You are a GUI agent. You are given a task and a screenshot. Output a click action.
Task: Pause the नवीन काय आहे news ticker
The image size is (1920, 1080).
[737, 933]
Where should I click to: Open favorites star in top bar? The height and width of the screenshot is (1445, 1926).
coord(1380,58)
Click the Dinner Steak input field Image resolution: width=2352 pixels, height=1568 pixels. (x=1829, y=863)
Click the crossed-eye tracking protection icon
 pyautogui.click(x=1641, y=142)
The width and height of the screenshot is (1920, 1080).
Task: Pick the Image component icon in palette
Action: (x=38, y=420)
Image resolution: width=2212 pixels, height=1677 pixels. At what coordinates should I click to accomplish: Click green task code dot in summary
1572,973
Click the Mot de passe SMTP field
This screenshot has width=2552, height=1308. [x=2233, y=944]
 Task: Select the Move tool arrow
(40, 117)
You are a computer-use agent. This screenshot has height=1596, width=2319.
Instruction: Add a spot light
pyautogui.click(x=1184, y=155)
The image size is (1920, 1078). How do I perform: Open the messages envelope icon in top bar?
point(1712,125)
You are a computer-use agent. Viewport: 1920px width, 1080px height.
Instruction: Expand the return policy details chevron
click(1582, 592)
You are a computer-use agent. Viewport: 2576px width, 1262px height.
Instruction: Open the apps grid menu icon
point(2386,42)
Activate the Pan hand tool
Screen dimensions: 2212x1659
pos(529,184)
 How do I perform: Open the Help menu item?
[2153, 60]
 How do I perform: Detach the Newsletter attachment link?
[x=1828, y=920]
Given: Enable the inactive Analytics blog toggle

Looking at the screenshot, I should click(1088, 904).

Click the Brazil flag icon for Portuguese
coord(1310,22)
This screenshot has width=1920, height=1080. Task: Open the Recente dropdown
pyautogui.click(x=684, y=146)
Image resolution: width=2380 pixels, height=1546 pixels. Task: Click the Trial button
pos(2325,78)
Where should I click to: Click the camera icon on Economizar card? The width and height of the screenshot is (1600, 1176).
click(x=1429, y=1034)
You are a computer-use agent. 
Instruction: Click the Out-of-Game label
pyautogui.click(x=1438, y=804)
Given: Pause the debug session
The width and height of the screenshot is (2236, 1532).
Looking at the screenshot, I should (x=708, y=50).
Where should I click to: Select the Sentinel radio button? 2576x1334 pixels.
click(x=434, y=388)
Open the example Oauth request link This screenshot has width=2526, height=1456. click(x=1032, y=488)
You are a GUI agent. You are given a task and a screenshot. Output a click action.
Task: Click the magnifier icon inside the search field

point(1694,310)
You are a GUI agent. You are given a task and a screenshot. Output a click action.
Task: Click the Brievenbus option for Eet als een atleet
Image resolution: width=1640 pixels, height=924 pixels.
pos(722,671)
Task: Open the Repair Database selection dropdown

** TASK OBJECTIVE **
Each record above should be returned exactly as written.

** TASK SOLUTION **
You are a GUI agent. You are given a task and a screenshot. Output a click action.
Task: Pause the नवीन काय आहे news ticker
The image size is (1920, 1080).
[737, 933]
Where should I click to: Open favorites star in top bar? The height and width of the screenshot is (1445, 1926).
coord(1380,58)
Click the Dinner Steak input field Image resolution: width=2352 pixels, height=1568 pixels. (x=1829, y=863)
Click the crossed-eye tracking protection icon
 pyautogui.click(x=1641, y=142)
The width and height of the screenshot is (1920, 1080).
Task: Pick the Image component icon in palette
Action: (x=38, y=420)
Image resolution: width=2212 pixels, height=1677 pixels. At what coordinates should I click to accomplish: Click green task code dot in summary
1572,973
Click the Mot de passe SMTP field
This screenshot has width=2552, height=1308. [x=2233, y=944]
 Task: Select the Move tool arrow
(40, 117)
You are a computer-use agent. This screenshot has height=1596, width=2319.
Instruction: Add a spot light
pyautogui.click(x=1184, y=155)
The image size is (1920, 1078). How do I perform: Open the messages envelope icon in top bar?
point(1712,125)
You are a computer-use agent. Viewport: 1920px width, 1080px height.
Instruction: Expand the return policy details chevron
click(1582, 592)
You are a computer-use agent. Viewport: 2576px width, 1262px height.
Instruction: Open the apps grid menu icon
point(2386,42)
Activate the Pan hand tool
Screen dimensions: 2212x1659
pos(529,184)
 How do I perform: Open the Help menu item?
[2153, 60]
 How do I perform: Detach the Newsletter attachment link?
[x=1828, y=920]
Given: Enable the inactive Analytics blog toggle

Looking at the screenshot, I should click(1088, 904).

Click the Brazil flag icon for Portuguese
coord(1310,22)
This screenshot has width=1920, height=1080. Task: Open the Recente dropdown
pyautogui.click(x=684, y=146)
Image resolution: width=2380 pixels, height=1546 pixels. Task: Click the Trial button
pos(2325,78)
Where should I click to: Click the camera icon on Economizar card? The width and height of the screenshot is (1600, 1176).
click(x=1429, y=1034)
You are a computer-use agent. 
Instruction: Click the Out-of-Game label
pyautogui.click(x=1438, y=804)
Given: Pause the debug session
The width and height of the screenshot is (2236, 1532).
Looking at the screenshot, I should (x=708, y=50).
Where should I click to: Select the Sentinel radio button? 2576x1334 pixels.
click(x=434, y=388)
Open the example Oauth request link This screenshot has width=2526, height=1456. click(x=1032, y=488)
You are a GUI agent. You are given a task and a screenshot. Output a click action.
Task: Click the magnifier icon inside the search field

point(1694,310)
You are a GUI agent. You are given a task and a screenshot. Output a click action.
Task: Click the Brievenbus option for Eet als een atleet
Image resolution: width=1640 pixels, height=924 pixels.
pos(722,671)
Task: Open the Repair Database selection dropdown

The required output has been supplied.